_What needs to be done:_ Would you reproduce exactly the lines below from the one holding "You are a computer-use agent. Image" through the one holding "Instruction: Open the favorites list icon", inclusive, and no others?
:: Records provided
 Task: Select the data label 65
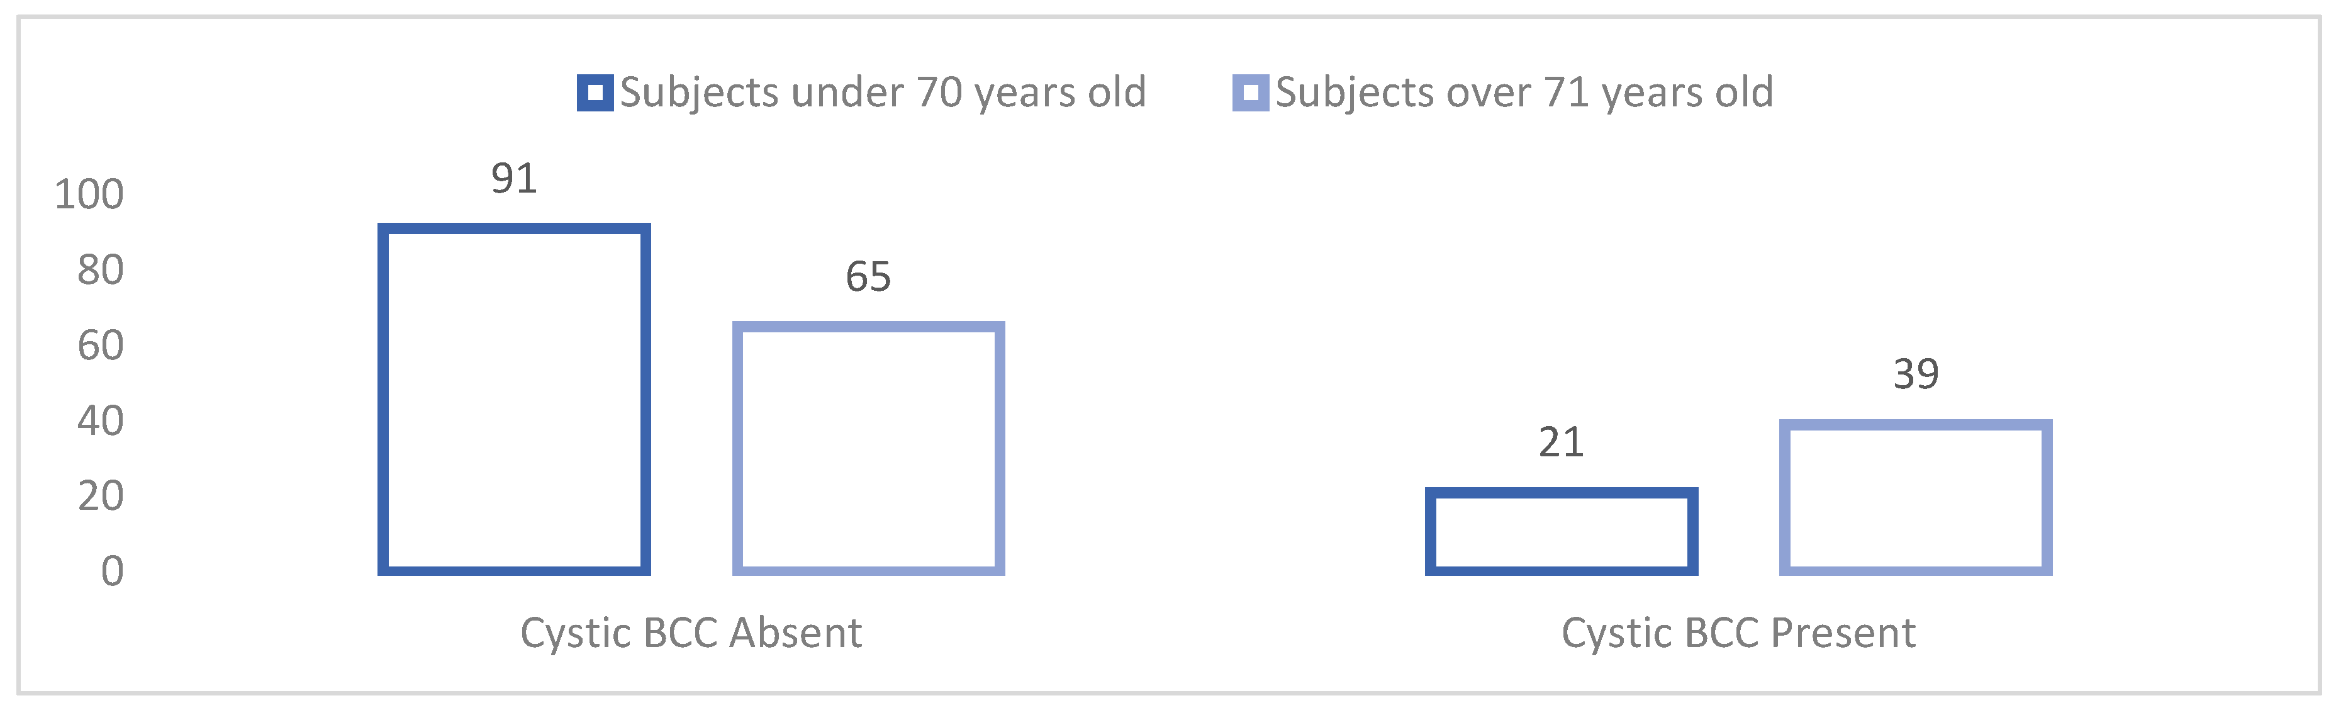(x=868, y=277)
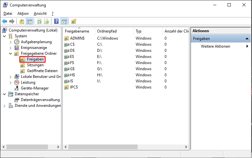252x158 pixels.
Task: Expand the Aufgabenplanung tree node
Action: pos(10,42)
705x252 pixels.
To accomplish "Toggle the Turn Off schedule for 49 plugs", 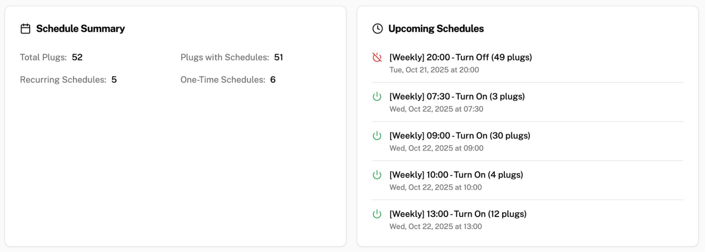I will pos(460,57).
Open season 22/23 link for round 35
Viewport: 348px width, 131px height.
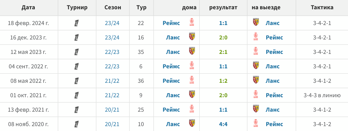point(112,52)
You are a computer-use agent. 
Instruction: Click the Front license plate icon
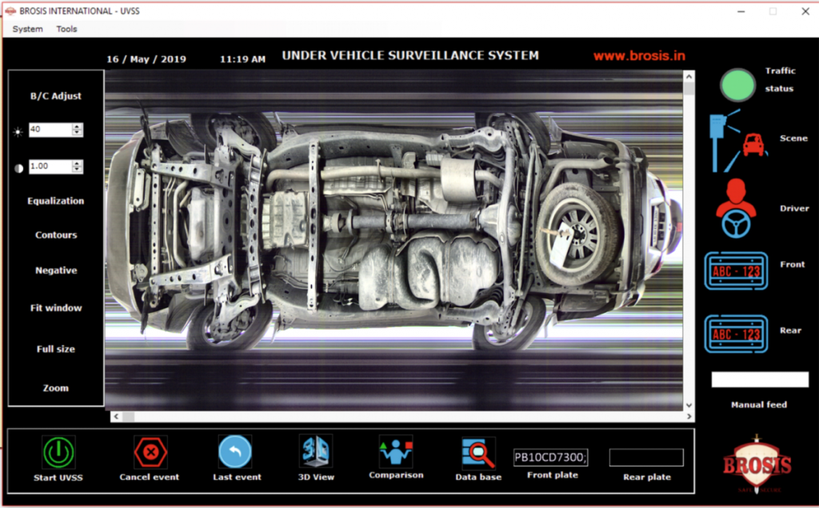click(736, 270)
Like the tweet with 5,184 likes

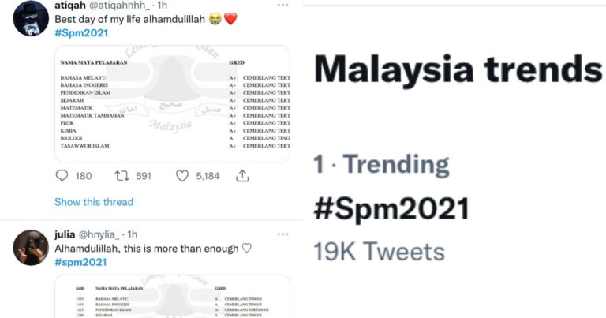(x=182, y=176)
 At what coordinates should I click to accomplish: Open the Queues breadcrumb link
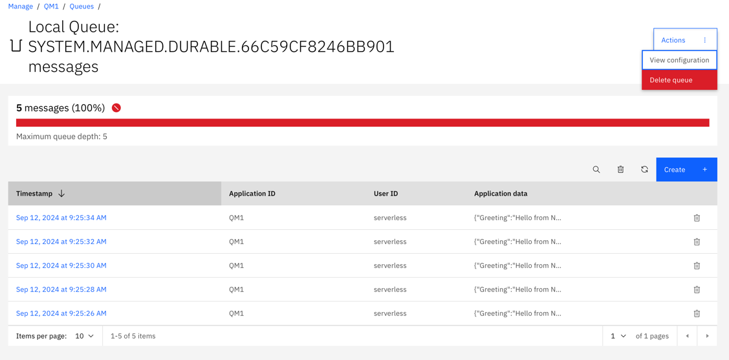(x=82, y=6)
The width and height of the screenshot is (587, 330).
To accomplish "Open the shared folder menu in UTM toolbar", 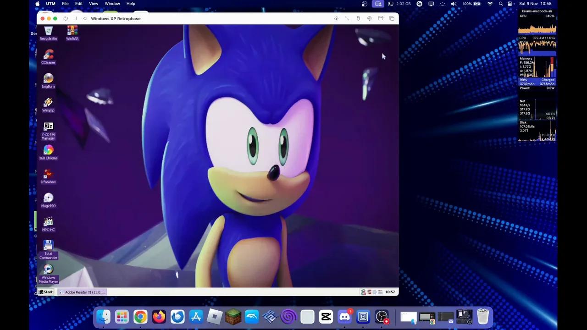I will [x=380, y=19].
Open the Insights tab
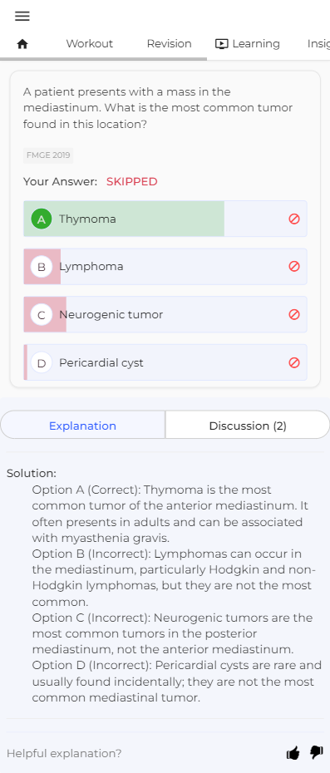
::::
:: Records provided
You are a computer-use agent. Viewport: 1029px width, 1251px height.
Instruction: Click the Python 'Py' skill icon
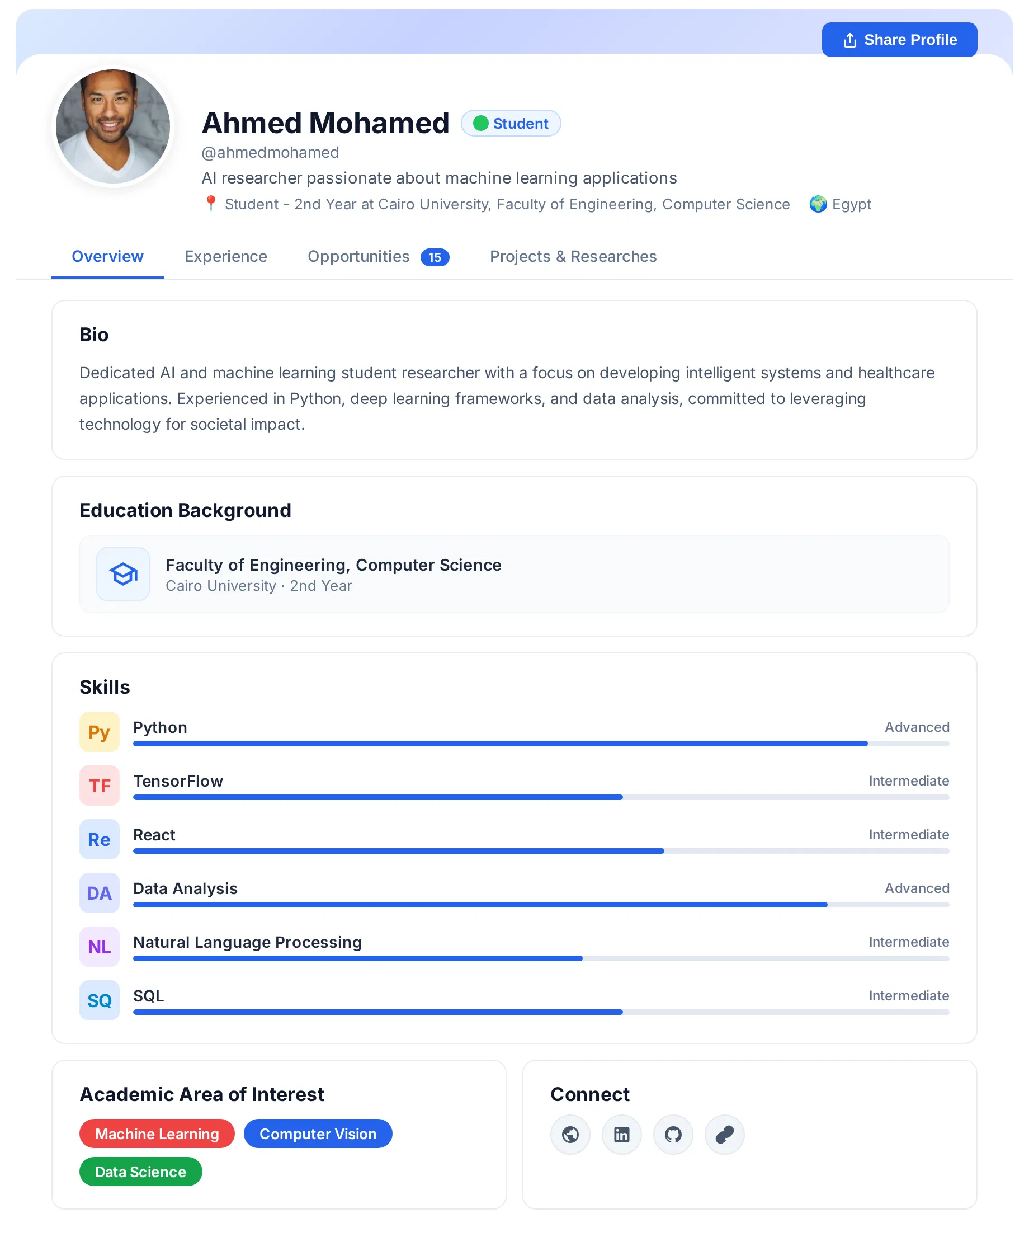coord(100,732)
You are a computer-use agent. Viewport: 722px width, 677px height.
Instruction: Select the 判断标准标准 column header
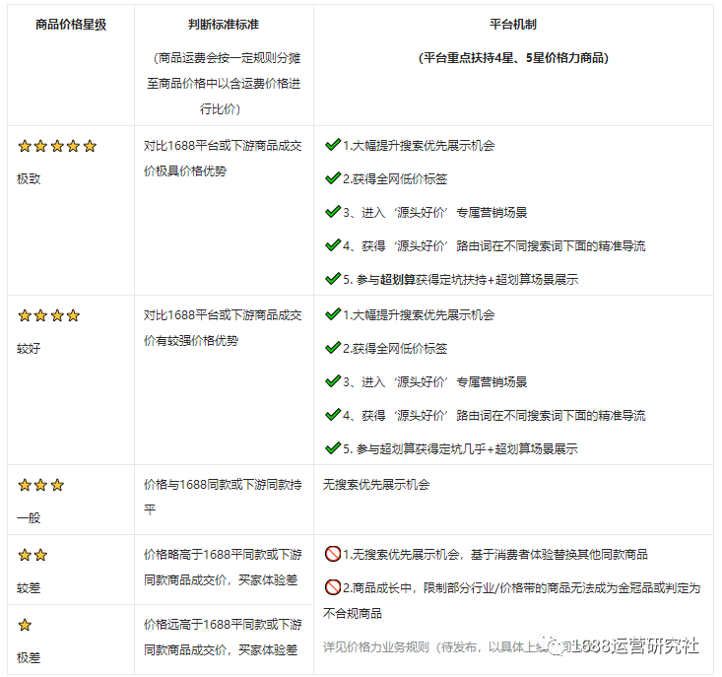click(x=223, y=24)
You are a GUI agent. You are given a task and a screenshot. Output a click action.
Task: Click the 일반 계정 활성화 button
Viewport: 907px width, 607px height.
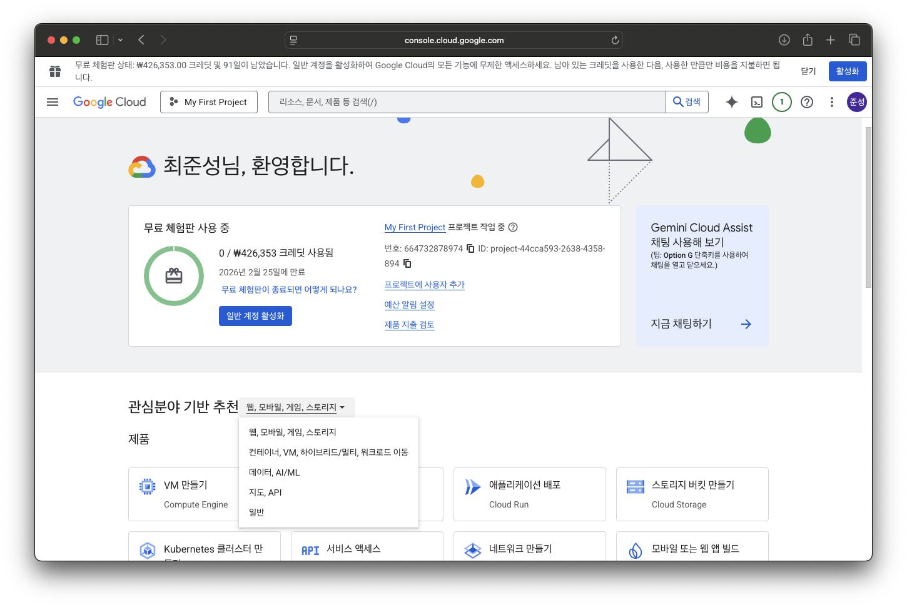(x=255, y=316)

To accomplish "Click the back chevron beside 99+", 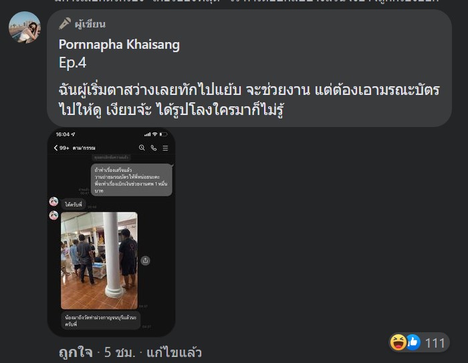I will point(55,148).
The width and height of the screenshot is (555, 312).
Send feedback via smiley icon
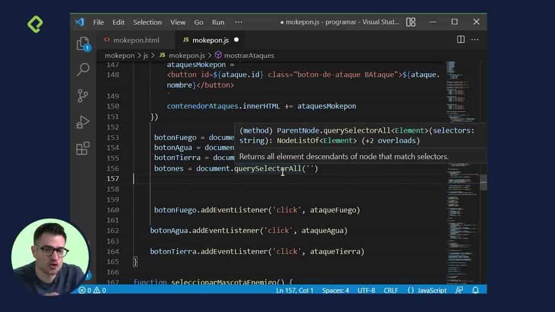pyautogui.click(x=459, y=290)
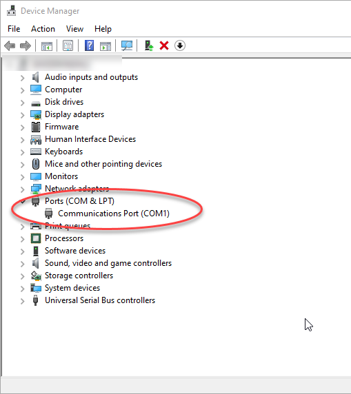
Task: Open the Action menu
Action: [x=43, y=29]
::::
:: Records provided
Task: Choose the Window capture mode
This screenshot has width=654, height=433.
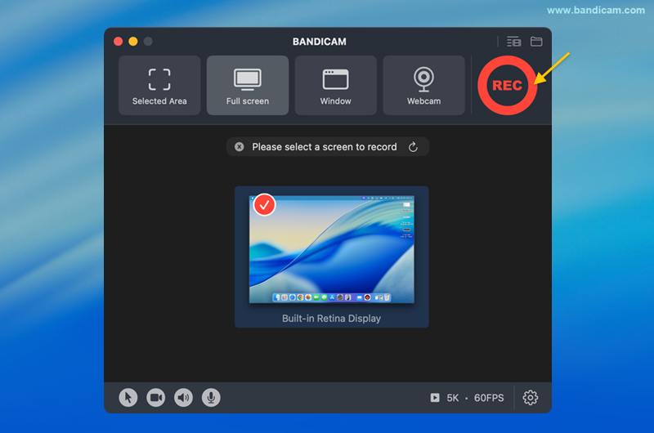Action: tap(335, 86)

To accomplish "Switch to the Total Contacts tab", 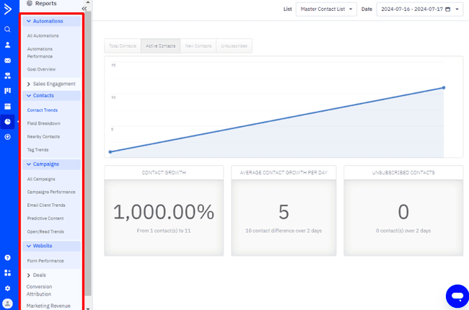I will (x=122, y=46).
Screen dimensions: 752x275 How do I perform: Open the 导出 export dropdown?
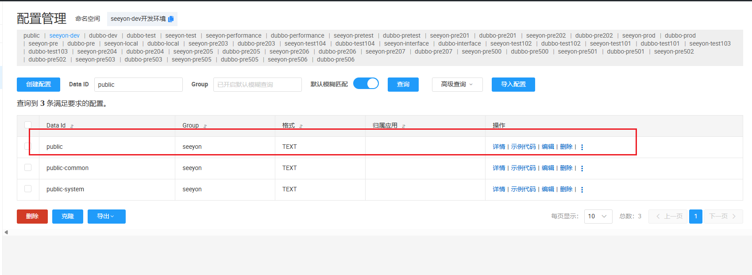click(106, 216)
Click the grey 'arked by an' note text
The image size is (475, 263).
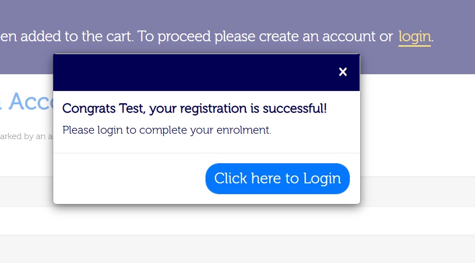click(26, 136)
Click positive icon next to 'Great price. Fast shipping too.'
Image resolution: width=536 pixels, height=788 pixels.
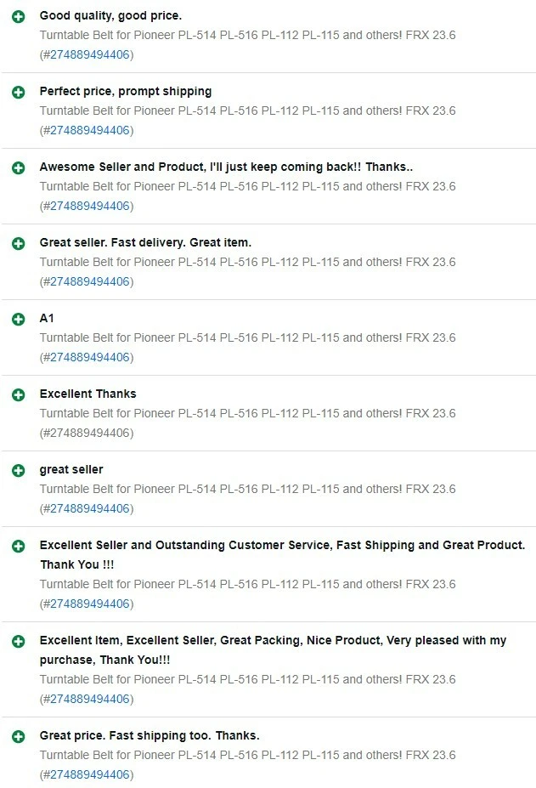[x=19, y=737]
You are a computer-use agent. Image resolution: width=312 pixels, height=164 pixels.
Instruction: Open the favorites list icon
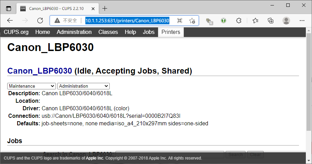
::::
_Result of this exercise:_
You are a computer-use agent. Image resolution: width=312 pixels, height=164 pixels.
Instruction: Open the favorites list icon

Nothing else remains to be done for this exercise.